[Collected data entries]
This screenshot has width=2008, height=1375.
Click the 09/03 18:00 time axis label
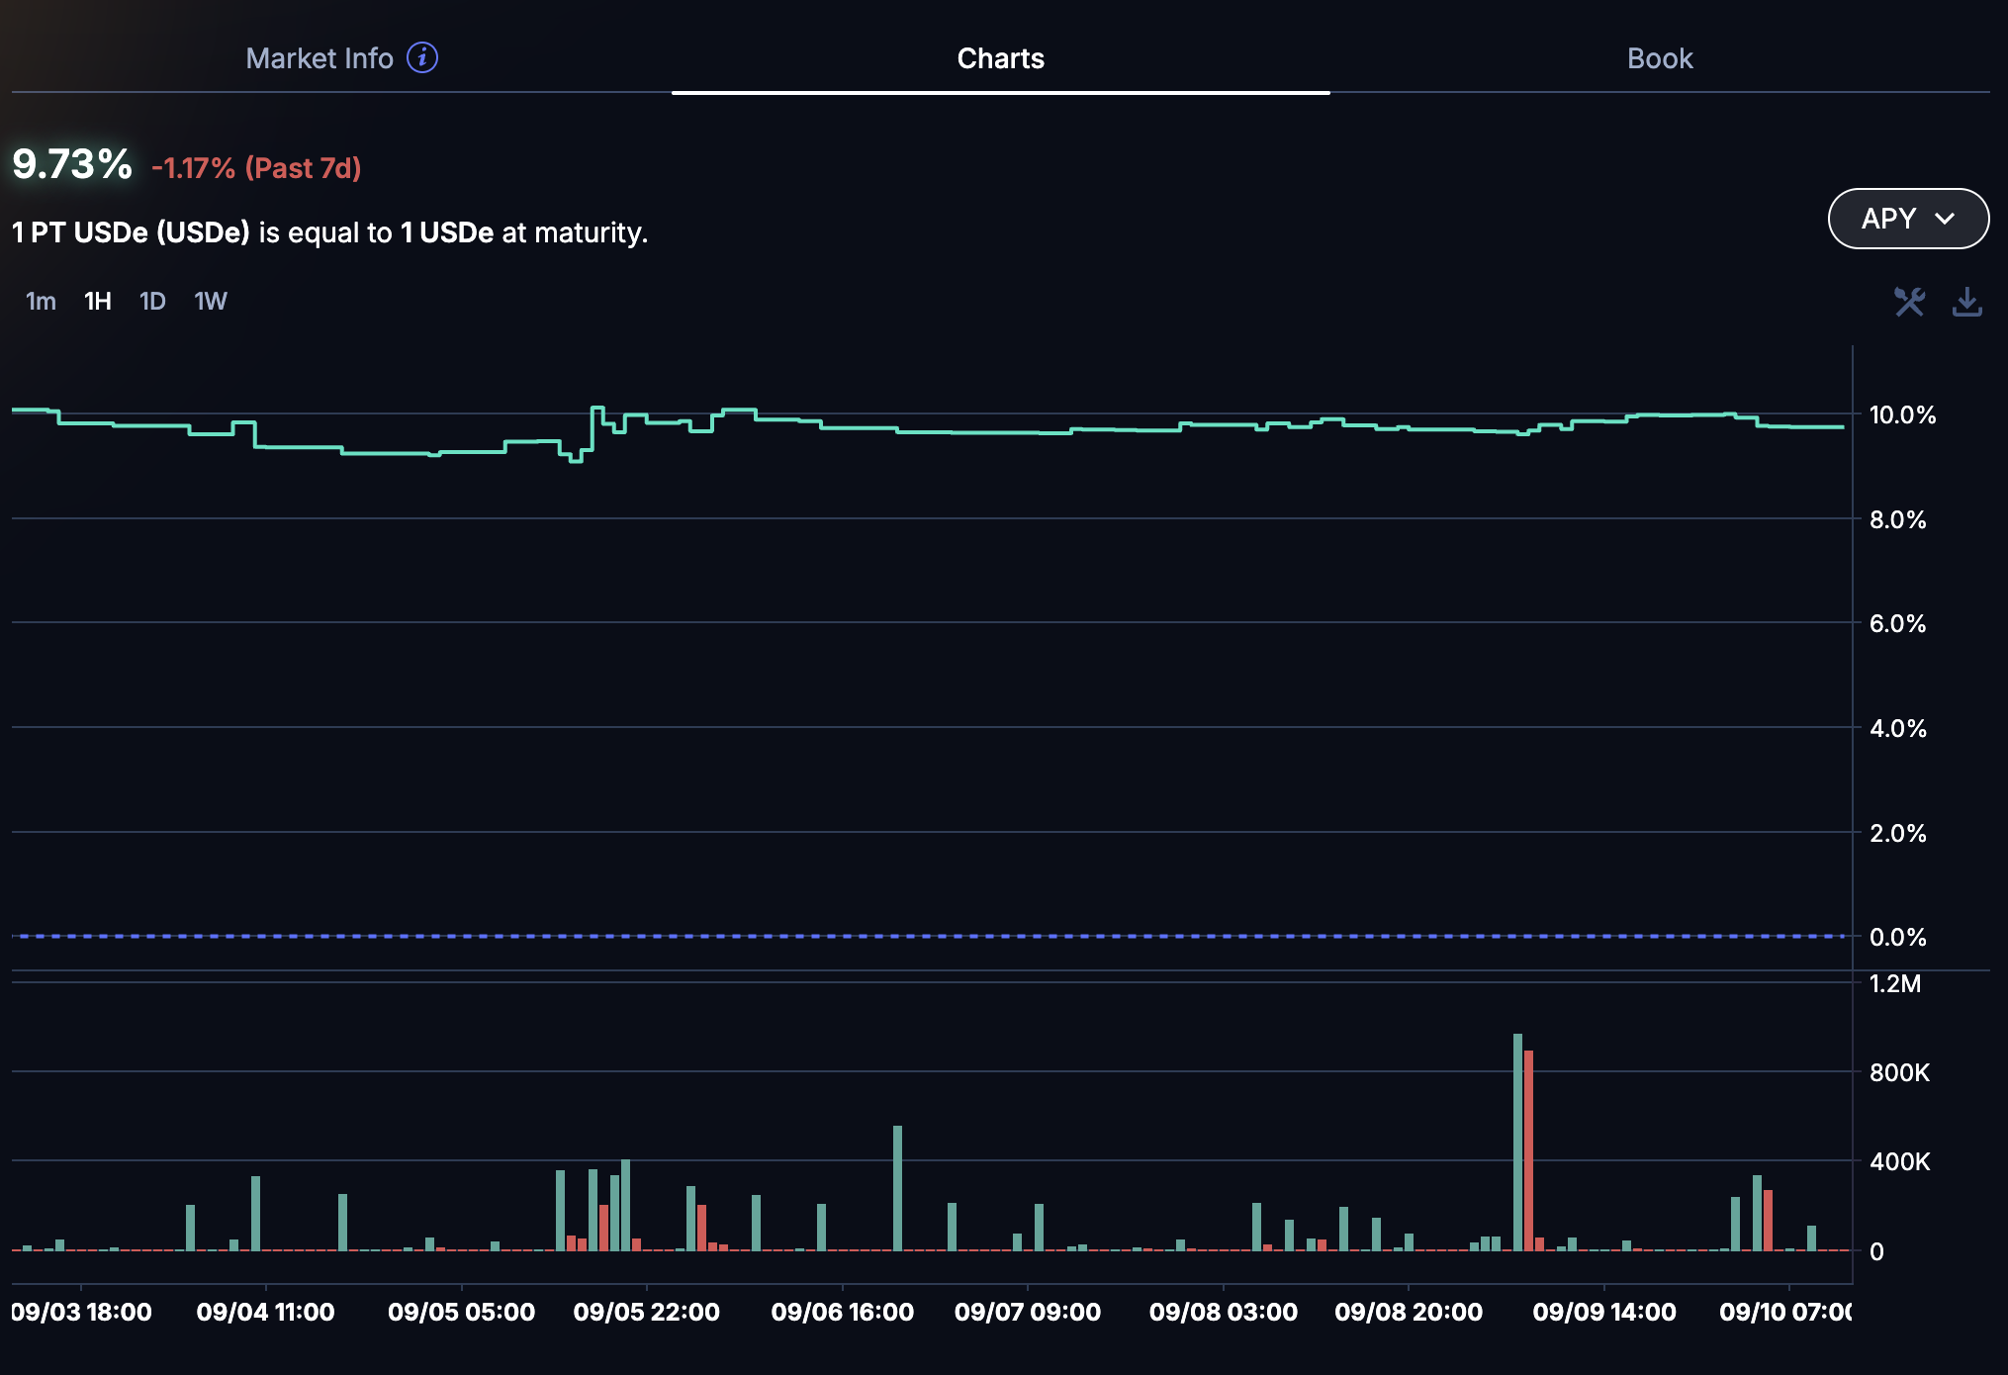(x=81, y=1312)
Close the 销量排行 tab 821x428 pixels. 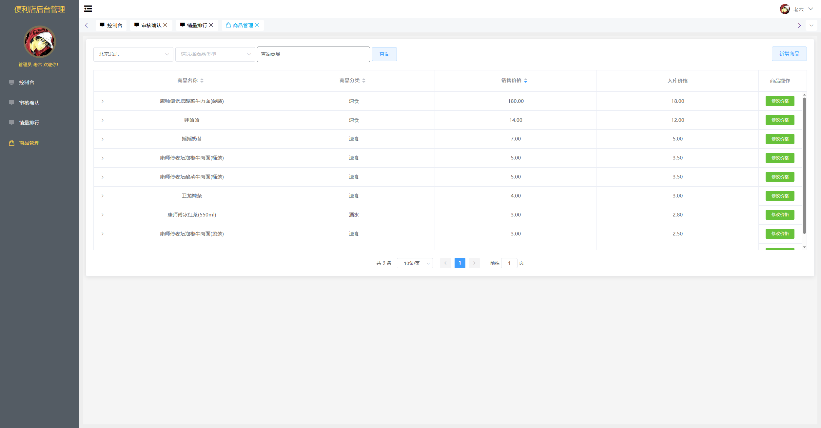click(x=211, y=25)
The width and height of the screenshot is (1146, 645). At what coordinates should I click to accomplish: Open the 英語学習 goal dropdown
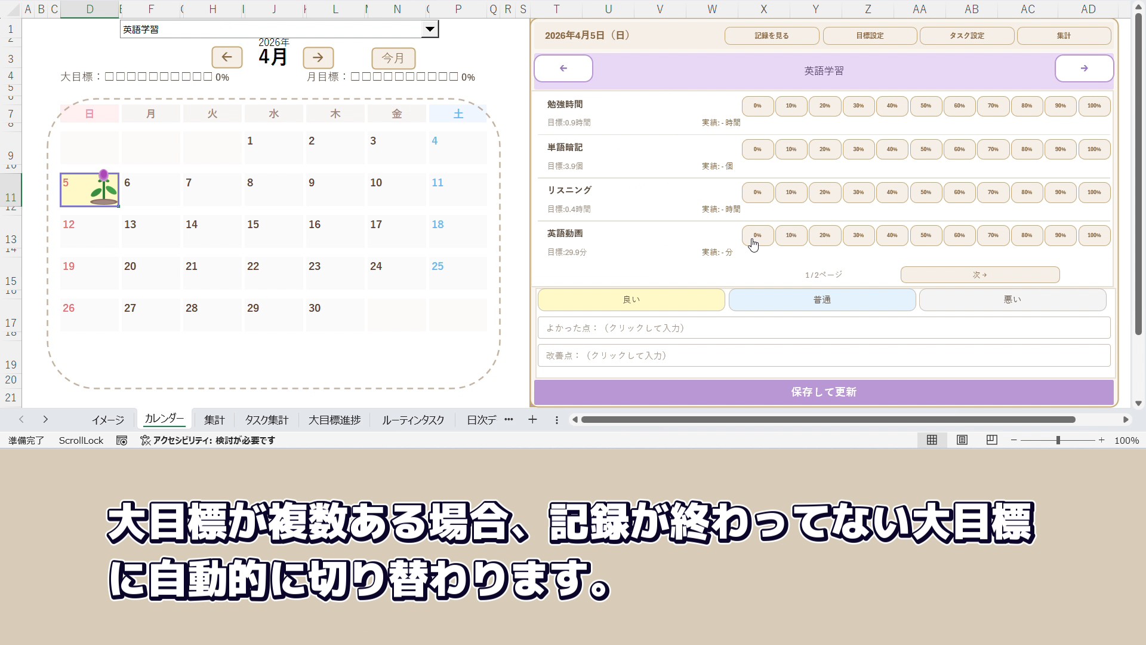point(429,29)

### [Exercise instructions]
The response must restate exactly the lines from the one containing "The width and" through the end of the records above and must leave out all pictures.

### [Answer below]
The width and height of the screenshot is (1146, 645). At what coordinates should I click to accomplish: Open the 英語学習 goal dropdown
point(429,29)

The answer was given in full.